A Organização Mundial da Saúde (OMS) defendeu nesta terça-feira (11) a adoção de calendários de vacinação infantil definidos com base em evidências científicas, após o presidente dos Estados Unidos, Donald Trump, assinar um decreto para reduzir o número de vacinas recomendadas para crianças no país.
A medida foi assinada na segunda-feira e estabelece como objetivo limitar o calendário infantil norte-americano a 11 vacinas. Segundo Trump, a mudança pretende oferecer uma proteção considerada por ele como de “padrão-ouro” e aproximar os Estados Unidos de outros países desenvolvidos que utilizam calendários com menos imunizantes.
Especialistas, porém, destacam que os calendários de vacinação variam de acordo com as características epidemiológicas, os riscos de doenças e a estrutura dos sistemas de saúde de cada país.
OMS cita décadas de pesquisas
Durante uma coletiva de imprensa em Genebra, o porta-voz da OMS, Tarik Jašarević, afirmou que as recomendações de imunização são resultado de mais de seis décadas de pesquisas conduzidas pela própria organização, por autoridades nacionais e por grupos independentes de especialistas.
Segundo ele, a definição da idade e do momento adequado para a aplicação de cada vacina considera períodos em que as pessoas apresentam maior vulnerabilidade a determinadas doenças, além do desenvolvimento do sistema imunológico.
Jašarević também explicou que os países costumam contar com grupos técnicos nacionais de imunização, formados por profissionais de diferentes áreas. Esses especialistas elaboram recomendações independentes e baseadas em evidências para orientar governos e programas de vacinação.
Esses grupos também levam em consideração as orientações do Grupo Consultivo Estratégico de Especialistas em Imunização (Sage), ligado à OMS.

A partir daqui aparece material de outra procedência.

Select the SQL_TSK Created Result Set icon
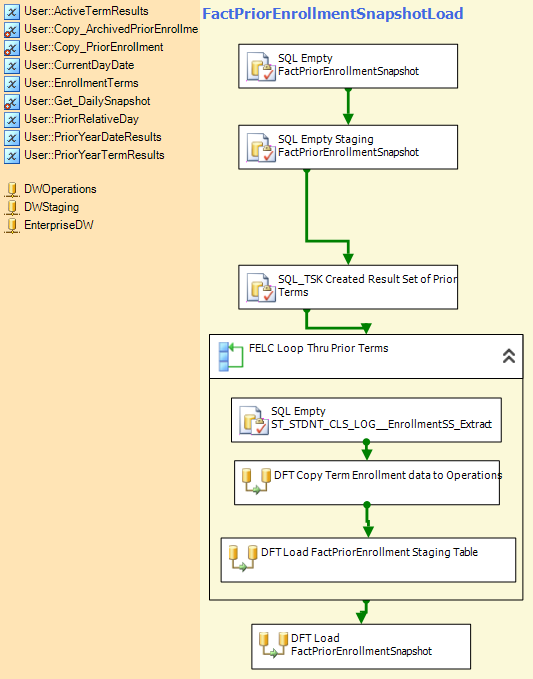This screenshot has height=679, width=533. point(261,287)
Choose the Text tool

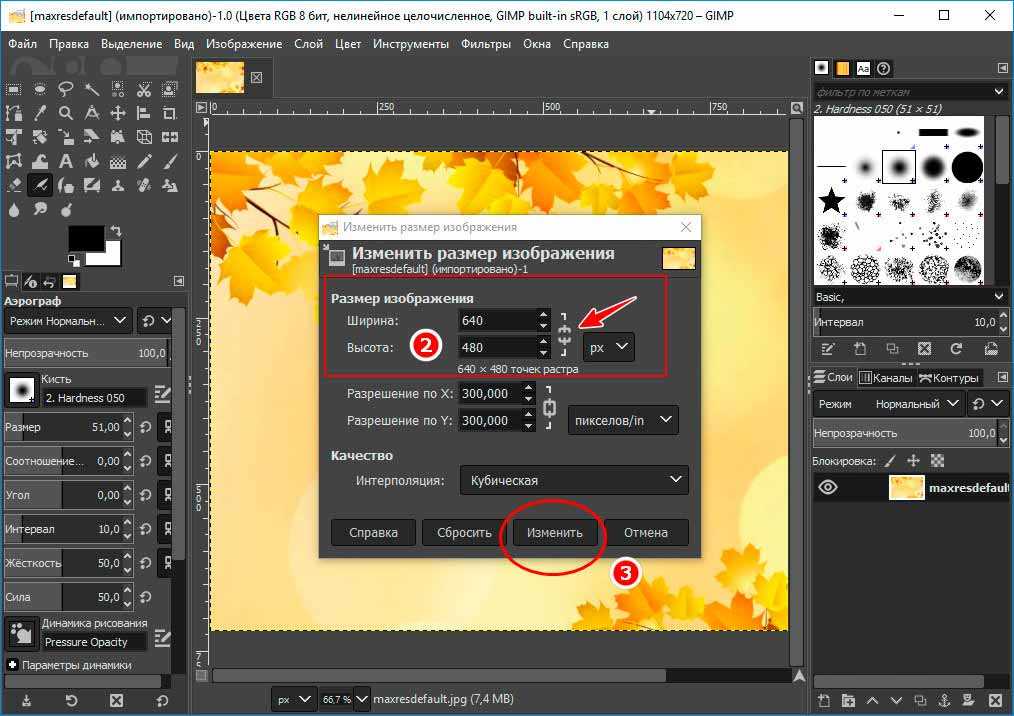[66, 161]
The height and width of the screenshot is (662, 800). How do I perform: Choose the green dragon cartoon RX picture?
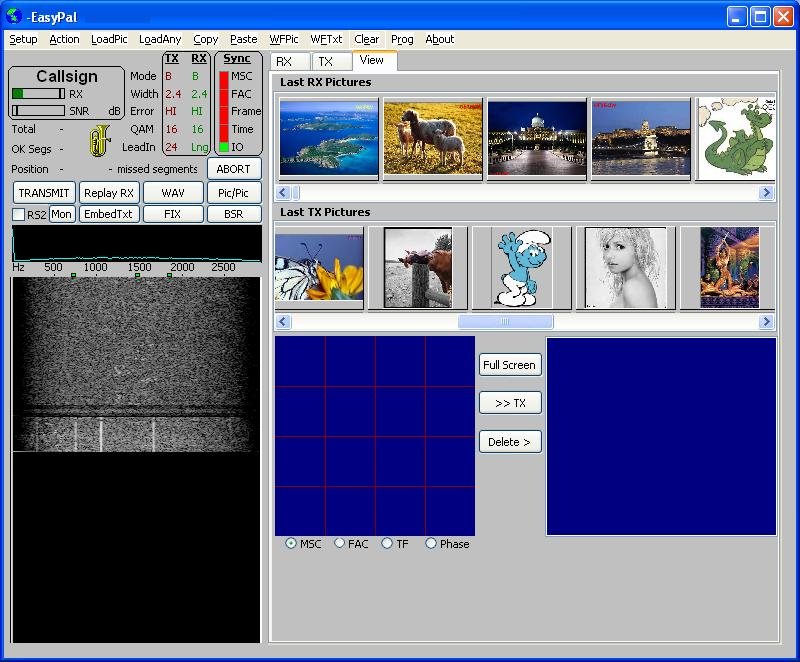pos(735,138)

“O que a OMS apresenta tem base científica”, afirmou o porta-voz, defendendo que os países utilizem as melhores evidências científicas disponíveis.
Mudança gera críticas nos EUA
A decisão do governo Trump provocou reação de associações médicas, especialistas em saúde pública e fabricantes de vacinas. Os críticos afirmam que não foram apresentadas novas evidências científicas capazes de justificar uma alteração no calendário atualmente adotado nos Estados Unidos.
Profissionais da área também alertam que uma redução nas vacinas recomendadas pode aumentar a quantidade de crianças suscetíveis a doenças que podem ser prevenidas por imunização. Outro risco apontado é o aumento da confusão entre pais e responsáveis sobre o momento correto para vacinar.
A medida também prevê a separação da vacina combinada contra sarampo, caxumba e rubéola, conhecida pela sigla tríplice viral, em três aplicações diferentes.
A fabricante MSD afirmou que não existem evidências científicas publicadas indicando benefícios na divisão do imunizante. A empresa também alertou que a necessidade de consultas e aplicações separadas pode aumentar as chances de atrasos ou de doses deixarem de ser aplicadas.
O decreto atende ainda a uma proposta defendida há anos pelo secretário de Saúde dos Estados Unidos, Robert F. Kennedy Jr., que questiona a segurança das vacinas e já promoveu alegações relacionando imunizantes ao autismo. Estudos científicos e autoridades de saúde pública, entretanto, não encontraram evidências que comprovem essa relação.